科目名 国際開発論Ⅱ
単位数 2.0
担当者 講師 目黒 紀夫
履修時期 後期
履修対象 2年次以降
概要 この講義では、現地における具体的な調査をつうじて、既存の国際開発の理論が必ずしも現場に当てはまらないことを明らかにした文献を教科書として用いる。各回の講義で教科書を一章ずつ読み進める中では、教科書の内容を理解するだけでなく、そこで批判されているような「開発」や「途上国」に対する偏見や思い込みを私たち自身も抱いているのではないかということを考える時間も設ける予定である。
科目の到達目標 国際開発の議論では、「開発」の対象となる人びとの考えや行動を理解し、その文化や権利を尊重することの重要性がくり返し言われてきた。しかし、実際には多くの人が自分でも気づかないうちに、「開発」や「途上国」に対して偏見や思い込みを持っていることがある。この講義では、教科書の内容を理解するだけでなく、そうした偏見や思い込みを自覚・反省できるようになることも目指す。
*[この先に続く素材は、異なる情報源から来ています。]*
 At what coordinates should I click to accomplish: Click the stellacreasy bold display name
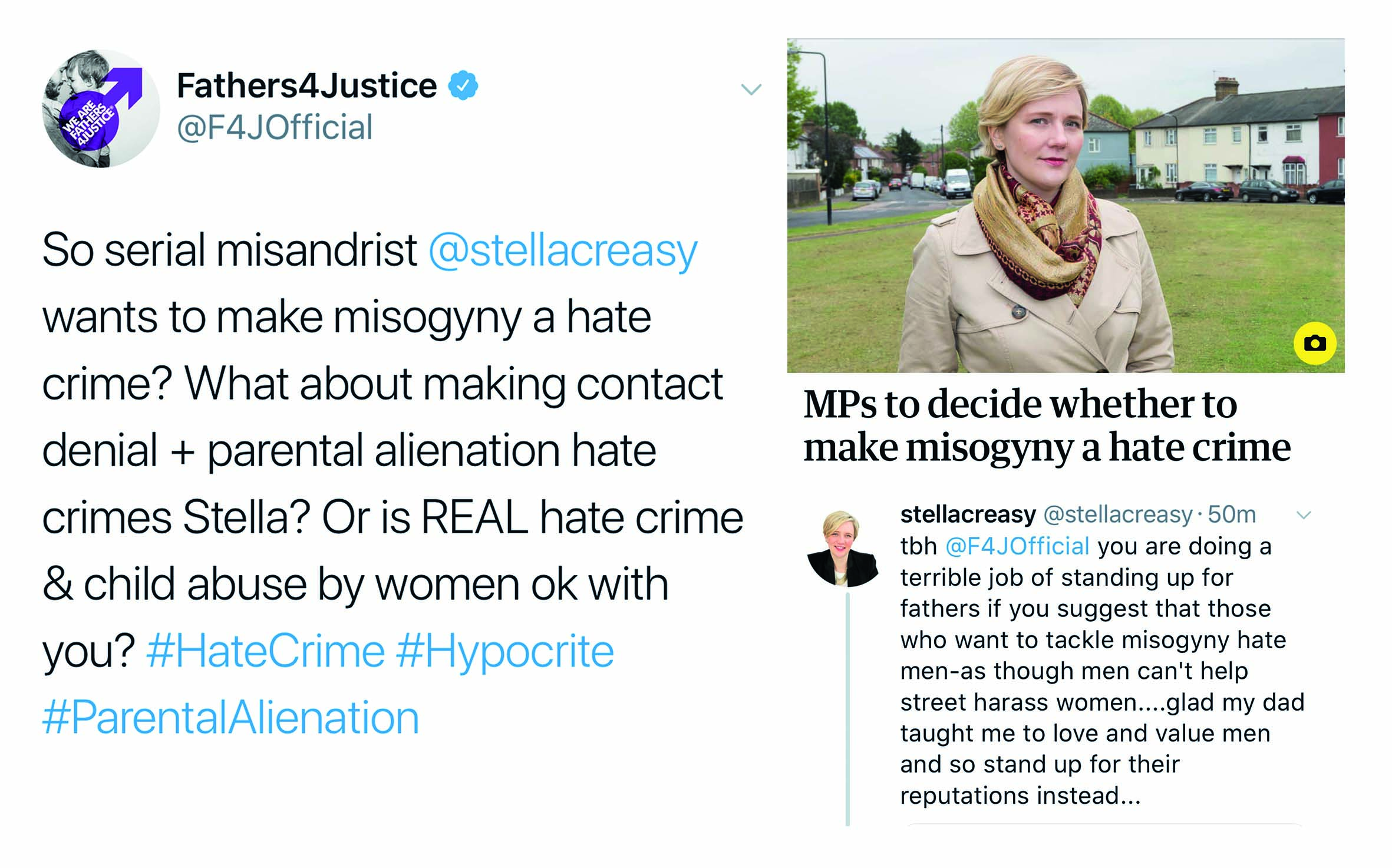point(968,515)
受講要件 国際開発論Ⅰを受講済みであることが望ましい。
事前・事後学修の内容 受講生には事前に、毎回の講義で取り上げる章を読み、分からない点や面白いと思った点を整理してくることを求める。教科書のなかで紹介されているさまざまな情報は、著者が開設したウェブ・サイト(英語)で確認することができるので、それも併せて参照することを推奨する。
講義内容 1. ガイダンス:講義の進め方と教科書の学問的な位置付けについて
2. 国際開発の歴史と二大理論(はじめに)
3. 「貧困」という言葉を(もう一度)考える(第1章)
4. 食べ物がないから「飢え」るのか?(第2章)
5. 「健康」を望まない理由(第3章)
6. 「教育」に時間とお金を費やすのはもったいない?(第4章)
7. 「大家族」=無思慮無分別?(第5章)
8. 貧乏人がもとめる「保険」を考える(第6章)
9. 正規の発明「マイクロクレジット」?(第7章)
10. 貧乏人だから「貯蓄」ゼロ?(第8章)
11. 貧乏人には難しすぎる「起業=ビジネス」(第9章)
12. 「政策・政治」は貧乏人に届くのか?(第10章)
13. 貧乏人の経済学とは?(結論・解説)
14. 貧乏人と「わたしたち」:日本人は貧乏人か?
15. まとめとふりかえり
評価方法 中間試験(40%)と期末試験(60%)により評価をおこなう。
教科書等 A・V・バナジー、E・デュフロ(山形浩生訳)『貧乏人の経済学―もういちど貧困問題を根っこから考える』(みすず書房、2012年)。
担当者プロフィール 専門は環境社会学とアフリカ地域研究。東アフリカのケニアで野生動物保全と地域社会変容にかんする現地調査を実施。